RESULTS: Fifteen participants were recruited from physicians' offices and the community in central Virginia. Primary analyses did not demonstrate significant effects on sleep efficiency, awakenings, subjective sleep latency, or sleep quality. Significant differences were found over time in objective sleep latency (p=.03), but latency was higher in the valerian group. This result may have occurred due to low baseline sleep latency. No clinically important changes occurred in the primary sleep outcomes. However, a greater proportion of persons in the valerian group than the placebo group believed that they received the valerian or were unsure (71.6% versus 50%), indicating that valerian may have exerted perceivable effects that were not evident on the outcomes used in this study. Secondary analyses supported the safety of valerian. Side effects were infrequent and mild. Liver function tests and C-reactive protein were unchanged by valerian.

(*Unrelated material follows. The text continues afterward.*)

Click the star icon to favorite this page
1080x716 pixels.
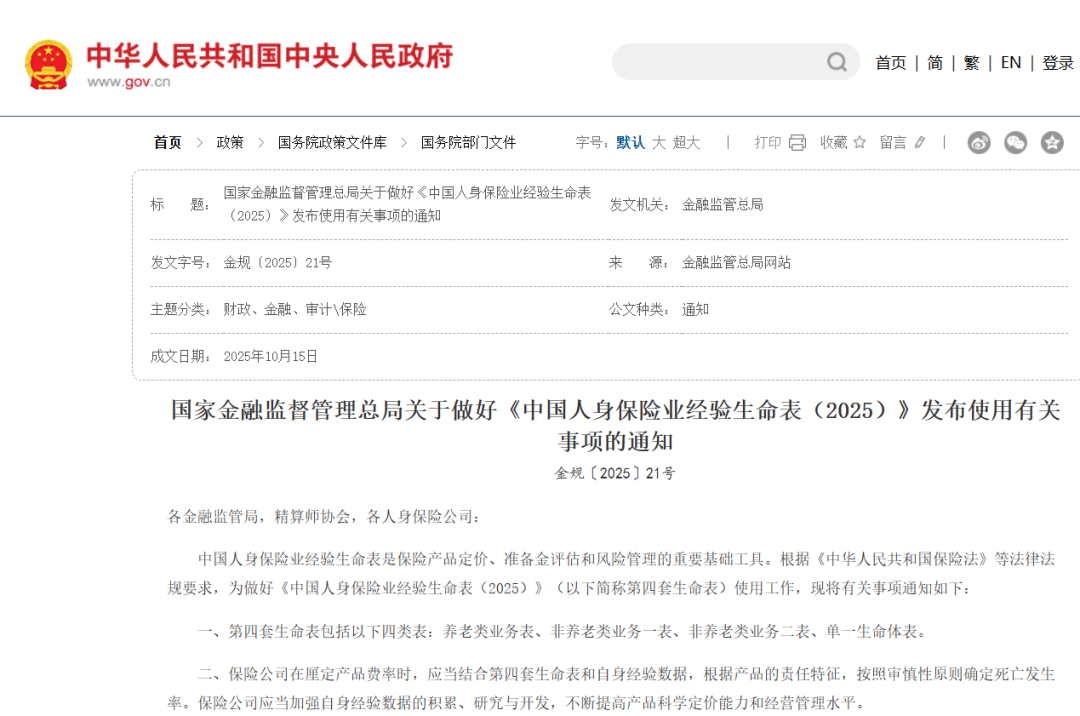click(x=858, y=142)
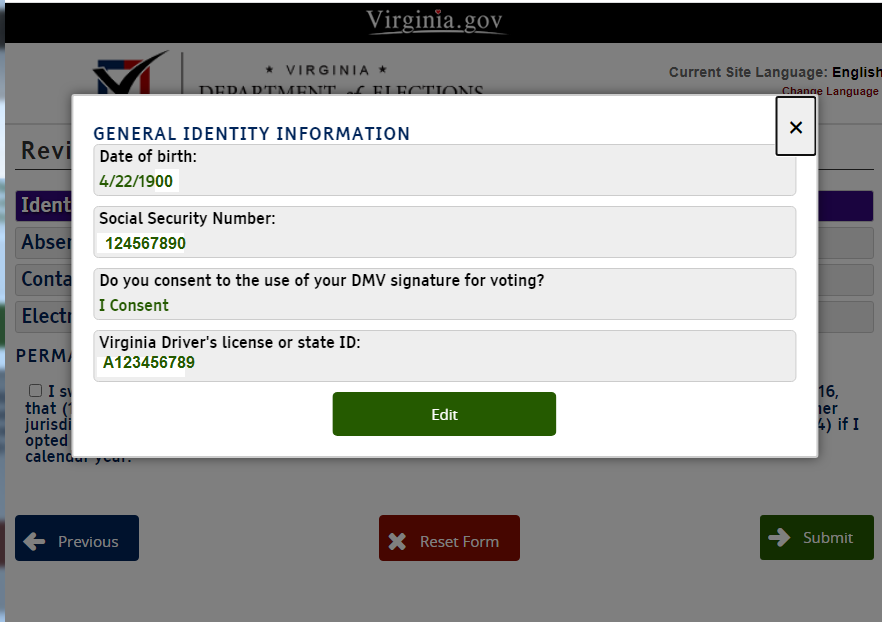
Task: Click the Virginia.gov header logo
Action: (434, 21)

CONCLUSIONS: Overall, these findings did not demonstrate that valerian effectively reduced sleep disturbances in the current sample of persons with arthritis. Various study limitations, particularly high intra-individual variability in sleep outcomes and use of a short supplementation period, may have reduced the sensitivity of the analyses in detecting potential treatment effects. However, the study supported the safety and tolerability of valerian and the feasibility of the study design. It remains possible that valerian could be useful as a mild sleep aid in this population, but further research is needed to support use of this herbal supplement as a sleep aid and to guide clinical recommendations.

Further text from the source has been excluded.